To overcome stall and complete the virtualisation process by virtualising tier 1 apps, what is needed is a set of tools specifically designed to make it easy to manage virtual environments. Backups must be tested, reliable and quick - and to really make the grade, they should deliver much better recovery point and recovery time objectives than anything that could be hoped for in a physical environment.

One at a time

A backup solution should also offer item-level restore ability for everything from a single e-mail to a single database entry. Some backup applications don't support item-level recovery in a physical environment, especially highly customised apps or those developed in-house. If the environment is virtualised, however, a plan can be made.

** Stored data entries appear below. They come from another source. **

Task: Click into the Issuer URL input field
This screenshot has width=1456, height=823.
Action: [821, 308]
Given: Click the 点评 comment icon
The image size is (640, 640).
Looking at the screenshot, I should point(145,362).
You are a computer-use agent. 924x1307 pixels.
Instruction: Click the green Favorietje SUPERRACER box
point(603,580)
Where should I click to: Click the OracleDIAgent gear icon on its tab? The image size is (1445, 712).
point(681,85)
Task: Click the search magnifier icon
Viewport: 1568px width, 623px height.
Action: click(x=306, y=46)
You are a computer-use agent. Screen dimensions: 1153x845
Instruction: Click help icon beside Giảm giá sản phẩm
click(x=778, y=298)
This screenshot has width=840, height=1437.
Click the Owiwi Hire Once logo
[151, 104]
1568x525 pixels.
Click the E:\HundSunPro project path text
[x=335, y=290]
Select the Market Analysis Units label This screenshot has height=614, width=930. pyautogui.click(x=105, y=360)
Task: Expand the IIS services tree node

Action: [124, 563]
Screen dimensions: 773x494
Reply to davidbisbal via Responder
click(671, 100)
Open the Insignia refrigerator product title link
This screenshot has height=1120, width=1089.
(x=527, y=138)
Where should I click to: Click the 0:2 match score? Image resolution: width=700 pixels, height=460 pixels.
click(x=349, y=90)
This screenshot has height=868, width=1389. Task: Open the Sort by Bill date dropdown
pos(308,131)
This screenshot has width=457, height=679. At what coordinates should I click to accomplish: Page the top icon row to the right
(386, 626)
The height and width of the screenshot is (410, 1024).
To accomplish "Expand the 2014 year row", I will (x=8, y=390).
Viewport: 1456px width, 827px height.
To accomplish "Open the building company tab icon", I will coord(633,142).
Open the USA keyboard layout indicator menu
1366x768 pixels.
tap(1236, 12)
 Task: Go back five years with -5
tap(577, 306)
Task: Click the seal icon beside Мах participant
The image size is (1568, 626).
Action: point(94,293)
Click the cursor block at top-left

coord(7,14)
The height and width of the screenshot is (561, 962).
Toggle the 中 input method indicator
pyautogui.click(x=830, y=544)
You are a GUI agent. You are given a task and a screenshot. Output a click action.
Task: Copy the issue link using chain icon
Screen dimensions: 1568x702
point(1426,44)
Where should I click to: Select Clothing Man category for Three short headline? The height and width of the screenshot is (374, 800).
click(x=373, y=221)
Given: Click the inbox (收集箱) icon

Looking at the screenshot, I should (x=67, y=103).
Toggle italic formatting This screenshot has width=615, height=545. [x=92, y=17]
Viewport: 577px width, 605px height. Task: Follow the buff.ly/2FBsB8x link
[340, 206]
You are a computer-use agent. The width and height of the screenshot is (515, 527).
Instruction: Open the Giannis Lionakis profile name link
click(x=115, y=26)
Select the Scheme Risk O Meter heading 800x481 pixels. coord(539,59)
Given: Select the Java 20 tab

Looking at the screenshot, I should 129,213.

Take a cool, hard look at the resource allocations and change them to fit the company's needs better.

This is particularly important in large and complex IT shops, where high levels of customisation and in-house development are common. In these cases, if a company needs to restore an entire application environment just to recover one file, the time, effort and money involved are probably not worth it. To make matters worse, the restore might not even work.

A tool that provides a business-view layer over the IT infrastructure is also essential. For example, when an SQL server goes down, it's important to be able to see which applications and departments are affected. Each department may have its own SQL instance running on the database, and if the VM in question is having performance issues, they'll all feel it. But, which problem should be dealt with first? The production environment, for example, will normally take precedence over HR - unless it's a payroll day, in which case HR will be bumped up the priority list.

All this is only possible if the company knows which virtual machines are carrying which workloads, and how that maps onto the structure of the business. The business won't care that cluster seven in DC2 has a performance issue - it cares that a specific business unit like the call centre is running slowly. In a virtual environment, where all resources are shared, knowing how to pinpoint affected areas of the business is critical.

With the right tools in place, the company will be able to cut through all the levels of abstraction - from the application through to the operating system, down to the virtual environment and then the bare metal. Once it has achieved this, getting beyond that halfway virtualisation stall should be well within reach.